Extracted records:
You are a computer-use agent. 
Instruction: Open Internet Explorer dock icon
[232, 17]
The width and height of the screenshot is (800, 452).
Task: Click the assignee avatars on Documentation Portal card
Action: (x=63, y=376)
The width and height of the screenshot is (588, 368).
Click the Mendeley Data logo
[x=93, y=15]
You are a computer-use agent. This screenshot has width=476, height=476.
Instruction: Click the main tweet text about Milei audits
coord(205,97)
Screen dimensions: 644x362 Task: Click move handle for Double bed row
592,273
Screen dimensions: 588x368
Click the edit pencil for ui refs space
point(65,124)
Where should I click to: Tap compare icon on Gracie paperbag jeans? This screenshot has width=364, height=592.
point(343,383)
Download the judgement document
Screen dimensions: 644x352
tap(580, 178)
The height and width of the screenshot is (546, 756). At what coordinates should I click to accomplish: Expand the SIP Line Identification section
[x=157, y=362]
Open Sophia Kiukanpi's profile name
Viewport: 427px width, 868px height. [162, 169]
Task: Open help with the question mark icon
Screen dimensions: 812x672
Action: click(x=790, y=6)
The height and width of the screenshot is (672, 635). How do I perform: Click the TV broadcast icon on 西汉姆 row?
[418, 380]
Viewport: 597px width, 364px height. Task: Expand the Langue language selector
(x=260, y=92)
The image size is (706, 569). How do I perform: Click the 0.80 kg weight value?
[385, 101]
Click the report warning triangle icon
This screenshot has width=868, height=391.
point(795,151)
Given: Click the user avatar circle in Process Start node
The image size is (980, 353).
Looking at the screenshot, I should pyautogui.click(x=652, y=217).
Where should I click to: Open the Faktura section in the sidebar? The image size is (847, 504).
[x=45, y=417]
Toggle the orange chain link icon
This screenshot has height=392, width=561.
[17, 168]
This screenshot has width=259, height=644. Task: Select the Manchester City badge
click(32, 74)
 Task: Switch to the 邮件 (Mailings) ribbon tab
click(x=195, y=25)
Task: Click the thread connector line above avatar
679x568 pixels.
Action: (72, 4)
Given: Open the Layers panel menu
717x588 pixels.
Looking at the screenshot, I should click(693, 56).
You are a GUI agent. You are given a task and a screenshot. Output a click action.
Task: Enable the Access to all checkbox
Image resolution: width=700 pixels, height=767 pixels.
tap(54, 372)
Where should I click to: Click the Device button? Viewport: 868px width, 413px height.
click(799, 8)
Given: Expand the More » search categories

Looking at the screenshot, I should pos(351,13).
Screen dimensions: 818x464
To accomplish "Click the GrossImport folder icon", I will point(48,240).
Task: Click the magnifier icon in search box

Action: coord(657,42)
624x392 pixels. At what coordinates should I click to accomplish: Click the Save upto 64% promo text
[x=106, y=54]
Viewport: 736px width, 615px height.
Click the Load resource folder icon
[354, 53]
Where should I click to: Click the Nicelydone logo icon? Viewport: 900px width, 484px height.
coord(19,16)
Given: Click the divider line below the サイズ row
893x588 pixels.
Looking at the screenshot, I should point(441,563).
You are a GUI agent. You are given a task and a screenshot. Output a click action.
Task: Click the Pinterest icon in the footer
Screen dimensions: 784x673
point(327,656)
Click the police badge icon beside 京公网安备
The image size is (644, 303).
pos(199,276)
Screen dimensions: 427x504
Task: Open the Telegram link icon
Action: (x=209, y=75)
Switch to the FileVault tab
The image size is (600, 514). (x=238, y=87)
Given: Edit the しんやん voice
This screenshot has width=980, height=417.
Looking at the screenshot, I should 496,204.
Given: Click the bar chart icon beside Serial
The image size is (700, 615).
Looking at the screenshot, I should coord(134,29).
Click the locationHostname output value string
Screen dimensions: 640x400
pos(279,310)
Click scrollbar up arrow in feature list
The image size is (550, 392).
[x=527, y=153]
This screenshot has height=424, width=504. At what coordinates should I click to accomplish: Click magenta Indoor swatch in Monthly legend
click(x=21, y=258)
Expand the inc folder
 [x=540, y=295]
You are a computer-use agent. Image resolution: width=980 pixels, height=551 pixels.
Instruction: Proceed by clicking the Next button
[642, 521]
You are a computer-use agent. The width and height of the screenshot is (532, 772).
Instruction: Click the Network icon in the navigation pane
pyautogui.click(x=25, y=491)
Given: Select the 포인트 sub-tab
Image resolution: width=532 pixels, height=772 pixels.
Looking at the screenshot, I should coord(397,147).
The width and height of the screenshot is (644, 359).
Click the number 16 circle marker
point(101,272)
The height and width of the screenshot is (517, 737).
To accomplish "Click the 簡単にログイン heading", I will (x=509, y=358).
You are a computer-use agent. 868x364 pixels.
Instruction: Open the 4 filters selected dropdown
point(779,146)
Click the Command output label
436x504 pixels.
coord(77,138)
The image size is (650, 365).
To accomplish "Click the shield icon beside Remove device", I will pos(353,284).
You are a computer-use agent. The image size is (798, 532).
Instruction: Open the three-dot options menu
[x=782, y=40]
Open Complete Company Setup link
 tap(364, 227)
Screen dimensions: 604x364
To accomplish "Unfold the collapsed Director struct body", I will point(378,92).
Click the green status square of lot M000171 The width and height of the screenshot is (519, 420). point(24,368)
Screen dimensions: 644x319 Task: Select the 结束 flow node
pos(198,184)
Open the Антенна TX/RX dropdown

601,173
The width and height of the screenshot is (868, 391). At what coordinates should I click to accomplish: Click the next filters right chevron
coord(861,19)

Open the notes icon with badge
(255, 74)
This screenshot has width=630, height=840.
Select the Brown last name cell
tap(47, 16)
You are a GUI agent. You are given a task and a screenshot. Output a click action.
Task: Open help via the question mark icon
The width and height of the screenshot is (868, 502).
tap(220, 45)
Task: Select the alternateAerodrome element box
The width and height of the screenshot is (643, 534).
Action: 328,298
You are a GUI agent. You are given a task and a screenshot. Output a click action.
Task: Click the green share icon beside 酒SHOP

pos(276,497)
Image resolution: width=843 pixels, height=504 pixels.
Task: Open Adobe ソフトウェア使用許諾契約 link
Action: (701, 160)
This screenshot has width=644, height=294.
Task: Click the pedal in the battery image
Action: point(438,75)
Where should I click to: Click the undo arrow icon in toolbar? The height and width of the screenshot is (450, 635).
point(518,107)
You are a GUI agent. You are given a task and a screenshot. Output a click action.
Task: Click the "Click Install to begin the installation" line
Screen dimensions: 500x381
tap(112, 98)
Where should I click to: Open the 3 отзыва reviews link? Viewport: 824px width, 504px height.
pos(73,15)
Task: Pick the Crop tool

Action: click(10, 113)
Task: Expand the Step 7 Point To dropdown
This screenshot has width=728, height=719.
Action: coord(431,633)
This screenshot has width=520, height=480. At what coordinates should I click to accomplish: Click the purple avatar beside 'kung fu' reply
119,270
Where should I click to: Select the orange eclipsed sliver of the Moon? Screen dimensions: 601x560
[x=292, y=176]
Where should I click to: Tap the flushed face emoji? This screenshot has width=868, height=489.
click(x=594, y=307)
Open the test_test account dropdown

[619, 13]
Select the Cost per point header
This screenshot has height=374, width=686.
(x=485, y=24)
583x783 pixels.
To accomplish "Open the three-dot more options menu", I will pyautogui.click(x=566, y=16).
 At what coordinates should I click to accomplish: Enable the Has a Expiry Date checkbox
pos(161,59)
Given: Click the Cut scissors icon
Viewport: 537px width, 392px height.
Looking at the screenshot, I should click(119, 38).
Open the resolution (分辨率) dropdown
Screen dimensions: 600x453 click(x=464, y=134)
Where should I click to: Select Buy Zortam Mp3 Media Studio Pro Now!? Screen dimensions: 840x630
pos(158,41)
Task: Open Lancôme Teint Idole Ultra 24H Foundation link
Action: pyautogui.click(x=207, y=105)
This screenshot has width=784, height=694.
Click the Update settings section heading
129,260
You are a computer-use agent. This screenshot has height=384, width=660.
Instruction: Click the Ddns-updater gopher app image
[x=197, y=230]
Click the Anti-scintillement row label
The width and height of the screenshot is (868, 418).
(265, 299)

**TASK PROMPT**
Repeat the entries above verbatim, but only from the line that has "Where should I click to: Select the" down to the line that has "583x783 pixels.", inclusive.

**SOLUTION TO THE EXERCISE**
Where should I click to: Select the orange eclipsed sliver of the Moon? Screen dimensions: 601x560
[x=292, y=176]
Where should I click to: Tap the flushed face emoji? This screenshot has width=868, height=489.
click(x=594, y=307)
Open the test_test account dropdown

[619, 13]
Select the Cost per point header
This screenshot has height=374, width=686.
(x=485, y=24)
583x783 pixels.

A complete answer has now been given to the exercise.